Besides that, the current geopolitical, economic, and business environment requires an organisation to make changes to keep up with the rapid evolution in the ecosystem. If the organisation fails to make changes and adapt to the market, they will face major risks of failure and bankruptcy. During the upcoming recession period, exactly like during Covid19, leaders will be in charge of providing a clear vision and a systematic way to effectively achieve that vision (Atkinson, 2015).

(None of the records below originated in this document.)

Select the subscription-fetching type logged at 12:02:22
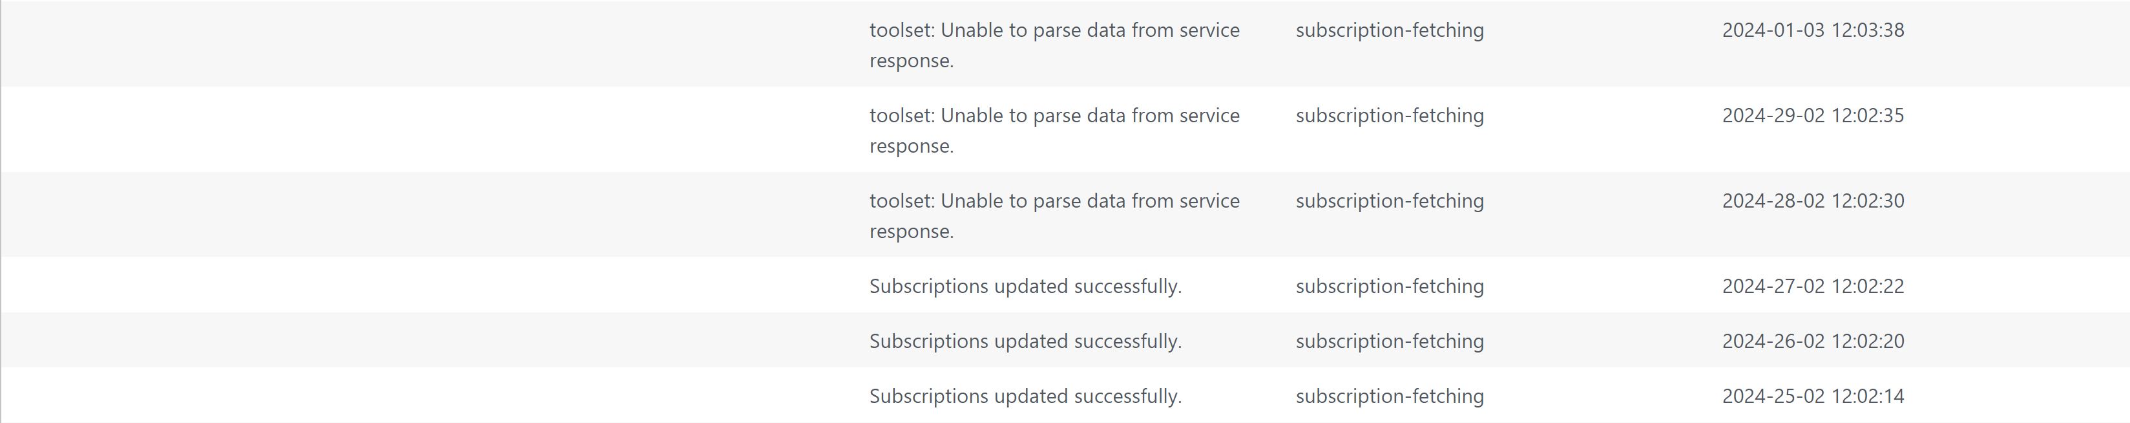 1389,286
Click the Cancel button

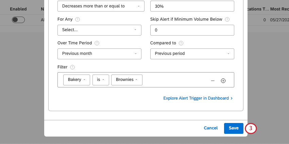pos(210,128)
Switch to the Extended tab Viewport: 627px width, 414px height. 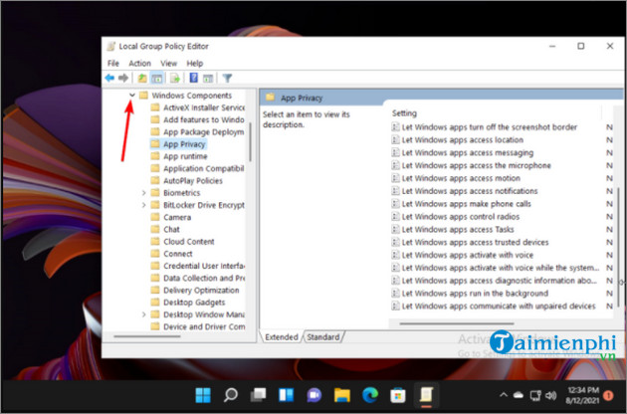pyautogui.click(x=281, y=337)
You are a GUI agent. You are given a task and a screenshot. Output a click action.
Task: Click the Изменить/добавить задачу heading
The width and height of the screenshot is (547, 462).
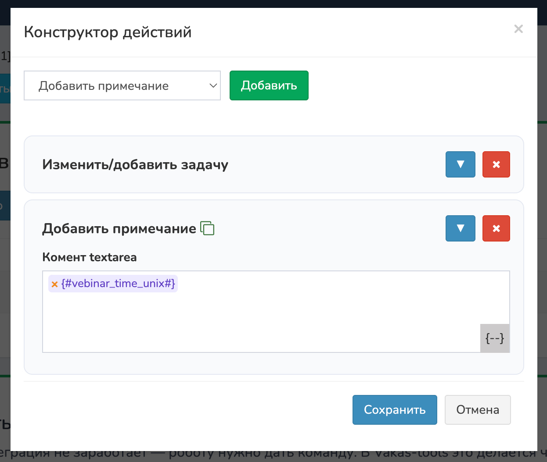click(x=135, y=165)
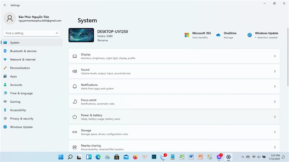The height and width of the screenshot is (162, 289).
Task: Open Personalization with the paintbrush icon
Action: pos(5,68)
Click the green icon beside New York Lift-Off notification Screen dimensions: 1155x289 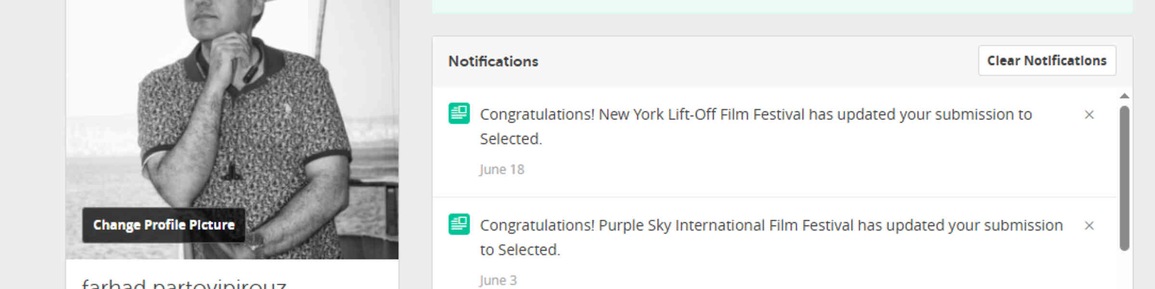coord(459,114)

However, although leadership can bring lots of positive changes and increase the organisation’s performance, other factors might affect the possibility of the changes to occur. Indeed, every employees’ behaviour and attitude are different; some employees might be able to easily adapt to change but some will resist and even fight it. Some might accept the ways of their team and learn from the action of their leaders, but some will become paralyzed and will refuse to cooperate. This would drag the performance of the organisation down. To make sure these challenges do not affect their business, organisations will need to rely on their leaders, whatever their title is, to align visions and manage changes. Of course, in a period of looming recession, leadership will not be the only solution and issues will still have to be faced. Nonetheless, companies that are able to rapidly update their processes and business models will be better prepared to face uncertainties.

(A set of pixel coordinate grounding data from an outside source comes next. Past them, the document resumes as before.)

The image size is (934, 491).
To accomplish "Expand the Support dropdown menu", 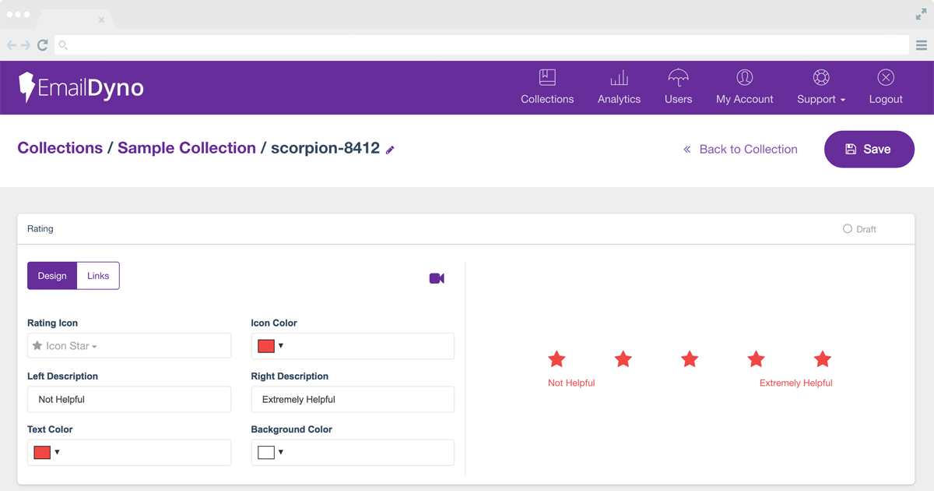I will coord(820,87).

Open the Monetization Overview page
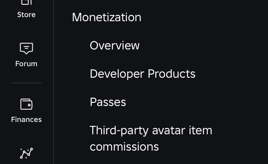pyautogui.click(x=115, y=45)
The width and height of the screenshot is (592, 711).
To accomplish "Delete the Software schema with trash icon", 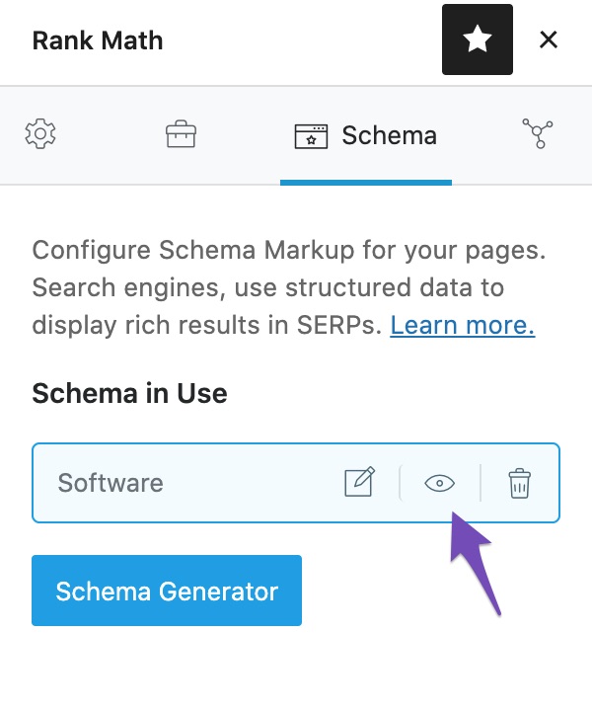I will click(x=519, y=483).
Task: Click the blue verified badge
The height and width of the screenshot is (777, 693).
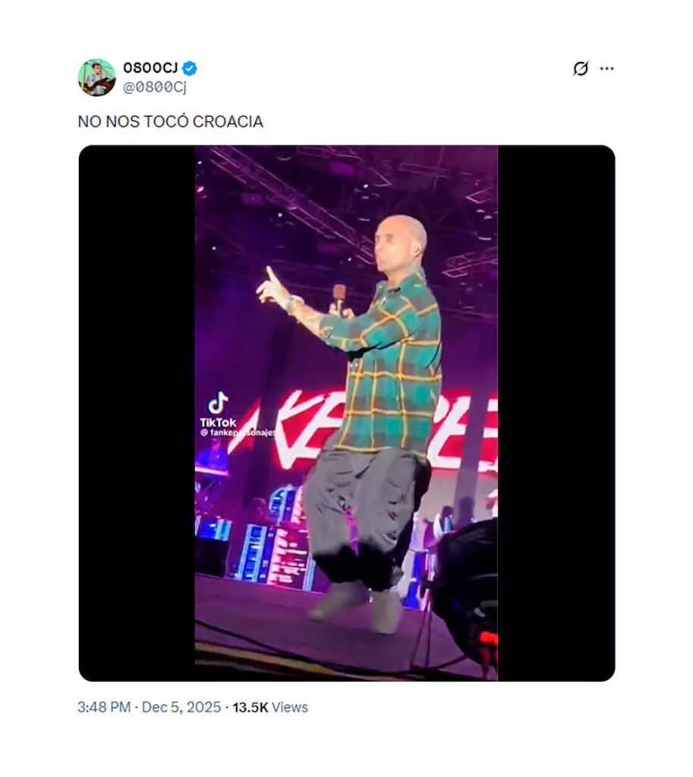Action: point(189,68)
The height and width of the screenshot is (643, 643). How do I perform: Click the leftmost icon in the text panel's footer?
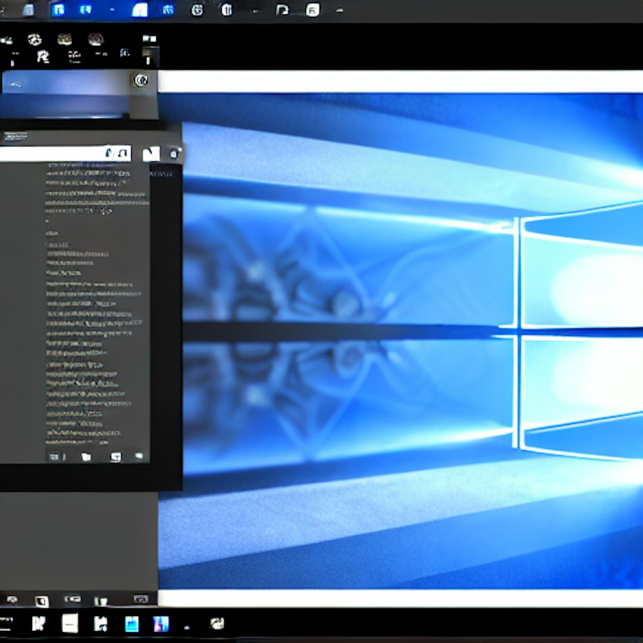[x=56, y=457]
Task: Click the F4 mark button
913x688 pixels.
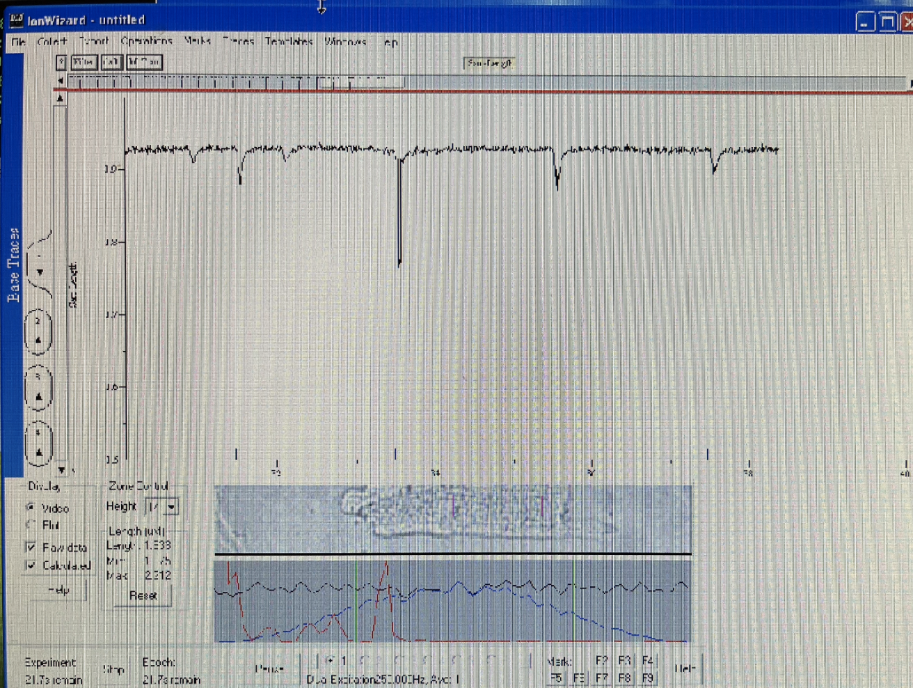Action: 647,660
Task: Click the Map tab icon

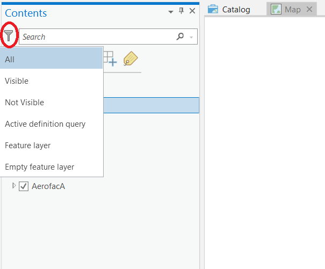Action: (276, 10)
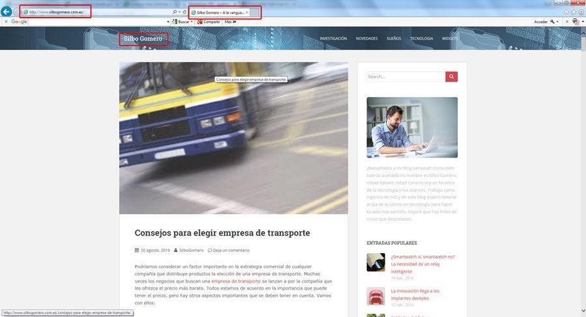Click the Compartir toolbar button
Screen dimensions: 586x317
tap(208, 21)
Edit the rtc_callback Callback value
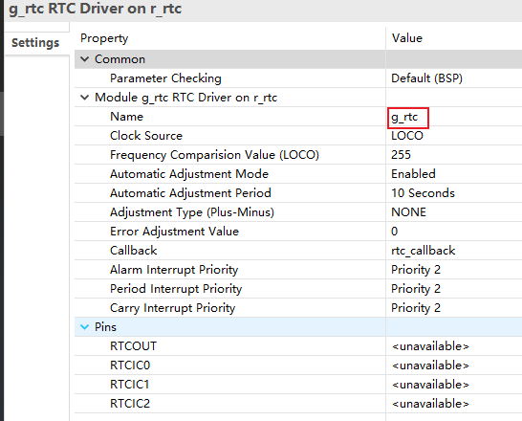Viewport: 522px width, 421px height. tap(454, 251)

"To improve is to change; to be perfect is to change often." Winston Churchill

As usual, change is hard for people, people will feel uncomfortable because of it and even sometimes deny it. By focusing on their ability to guide teams, gain the trust of their colleagues, and maintain a high level of commitment, leaders will facilitate the operations of their organisations. This could also make other parts of business management easier, such as shaping the culture in the organisation. Indeed, a good culture in the organisation not only provides a good working environment for employees, but also gives them a sense of belonging and increases their commitment to continue working in the organisation. Also, innovative ideas will be produced when leadership motivates the employees to communicate with each other and share their thoughts with each other.

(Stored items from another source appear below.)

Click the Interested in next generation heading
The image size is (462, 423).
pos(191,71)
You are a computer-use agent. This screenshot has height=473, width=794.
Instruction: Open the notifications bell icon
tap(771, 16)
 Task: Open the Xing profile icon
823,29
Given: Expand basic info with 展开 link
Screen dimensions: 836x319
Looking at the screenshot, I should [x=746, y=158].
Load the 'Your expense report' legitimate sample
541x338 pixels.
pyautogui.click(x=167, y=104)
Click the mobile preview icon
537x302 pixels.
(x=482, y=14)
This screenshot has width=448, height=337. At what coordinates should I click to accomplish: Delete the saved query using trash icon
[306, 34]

As a conclusion, leadership skills enable people to lead their colleagues into the correct direction, in accordance with the organisation’s vision and mission. It is especially during difficult times that the ability of a leader to guide the employees on the right way and motivate them to continuously improve and innovate is most needed. Successfully achieving this will lead to an increase of performance and strengthening of the organisation in the current complex business environment (Atkinson, 2015). Napoleon Bonaparte once said: “a leader is a dealer of hope”. In a VUCA world, this quote is particularly true and illustrates to what extent natural leaders are important in today’s organisations.


The ones who will have the ability to think forward, look at the big picture and keep in mind the long-term goals will allow their colleagues to go through crises and reinforce their company. To do so, they will need to understand the importance of focus and simplicity in their tasks and priorities. By following their path step by step and engaging their teams, they will plant seeds that will flourish after the storm.